Extract to read ::
The big question, then, is the extent to which the spike in inflation is more than transitory.

The case that it will soon be over rests on two arguments. First, prices fell sharply in the early days of the pandemic, so most of what we have seen to date is catch-up growth. Between February 2020 and this July, the consumer price index (CPI) rose at an annual rate almost exactly equal to the two per cent inflation target. But prices have now moved above that path, with headline inflation of 4.1 per cent in August and 4.4 per cent in September.

Second, supply chain bottlenecks are largely due to lockdowns, and factories, warehouses, and ports all take time to come back online. Once they are fully operational again, the bottlenecks will clear and supply will catch up with demand. As the Bank acknowledged in Wednesday’s announcement, however, the bottlenecks are tighter and more persistent than it had anticipated.

To us, the case that inflation is becoming persistent seems the stronger of the two.

First, the Bank’s measures of core inflation, which strip out the most volatile components of headline inflation, have also been increasing as the all-in CPI has spiked. The three most commonly cited are running at 3.4 per cent, 2.8 per cent and 1.8 per cent year-over-year.

Collected data ::
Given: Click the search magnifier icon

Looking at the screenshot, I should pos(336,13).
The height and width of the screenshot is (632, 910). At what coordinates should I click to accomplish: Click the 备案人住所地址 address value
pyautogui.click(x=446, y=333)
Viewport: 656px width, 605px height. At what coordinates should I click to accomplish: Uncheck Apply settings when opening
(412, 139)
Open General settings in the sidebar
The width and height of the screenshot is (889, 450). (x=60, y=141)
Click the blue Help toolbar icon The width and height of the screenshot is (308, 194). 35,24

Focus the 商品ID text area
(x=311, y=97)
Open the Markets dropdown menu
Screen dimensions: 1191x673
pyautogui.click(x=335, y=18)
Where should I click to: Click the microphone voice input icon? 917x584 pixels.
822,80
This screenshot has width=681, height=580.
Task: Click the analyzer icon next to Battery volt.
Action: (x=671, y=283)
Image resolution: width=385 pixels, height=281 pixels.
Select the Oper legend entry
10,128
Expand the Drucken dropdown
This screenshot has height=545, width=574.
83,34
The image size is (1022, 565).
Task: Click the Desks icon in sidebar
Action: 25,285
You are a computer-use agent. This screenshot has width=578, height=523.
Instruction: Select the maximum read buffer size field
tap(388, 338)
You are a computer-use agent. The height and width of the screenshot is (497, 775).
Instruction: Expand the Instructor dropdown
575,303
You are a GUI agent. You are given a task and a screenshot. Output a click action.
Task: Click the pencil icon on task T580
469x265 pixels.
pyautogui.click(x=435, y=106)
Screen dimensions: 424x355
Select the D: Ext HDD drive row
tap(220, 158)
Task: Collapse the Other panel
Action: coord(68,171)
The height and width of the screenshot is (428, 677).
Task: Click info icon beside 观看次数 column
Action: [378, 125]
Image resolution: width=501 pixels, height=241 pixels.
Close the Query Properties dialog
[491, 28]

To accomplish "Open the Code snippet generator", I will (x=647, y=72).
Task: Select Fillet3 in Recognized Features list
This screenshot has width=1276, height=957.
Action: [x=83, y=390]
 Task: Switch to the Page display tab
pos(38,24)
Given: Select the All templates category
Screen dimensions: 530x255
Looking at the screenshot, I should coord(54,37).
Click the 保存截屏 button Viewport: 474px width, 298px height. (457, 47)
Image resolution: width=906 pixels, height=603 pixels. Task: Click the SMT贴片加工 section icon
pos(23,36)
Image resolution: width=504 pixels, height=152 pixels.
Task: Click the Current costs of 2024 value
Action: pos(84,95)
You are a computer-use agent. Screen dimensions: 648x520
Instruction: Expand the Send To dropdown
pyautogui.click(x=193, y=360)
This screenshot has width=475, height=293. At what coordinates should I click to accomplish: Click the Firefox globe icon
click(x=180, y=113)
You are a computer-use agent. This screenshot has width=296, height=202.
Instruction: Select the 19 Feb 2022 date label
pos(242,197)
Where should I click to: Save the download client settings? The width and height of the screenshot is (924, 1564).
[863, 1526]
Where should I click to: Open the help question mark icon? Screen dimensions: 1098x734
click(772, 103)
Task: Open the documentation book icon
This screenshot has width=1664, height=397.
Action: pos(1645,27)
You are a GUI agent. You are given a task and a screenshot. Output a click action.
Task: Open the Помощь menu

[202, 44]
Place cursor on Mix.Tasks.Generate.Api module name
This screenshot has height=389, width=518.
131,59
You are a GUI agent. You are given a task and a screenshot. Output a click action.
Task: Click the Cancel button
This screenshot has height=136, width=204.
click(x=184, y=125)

Problem requirements :: In the excerpt on inflation, condense the paragraph that begins "First, prices fell sharply" into a short bulleted list that keeps its main facts.

Completed task ::
- Prices dropped steeply early in the pandemic, so most recent price growth has been catch-up.
- From February 2020 to July, the CPI rose at an annual rate almost exactly matching the two percent inflation target.
- Prices have since moved above that path: headline inflation was 4.1 percent in August and 4.4 percent in September.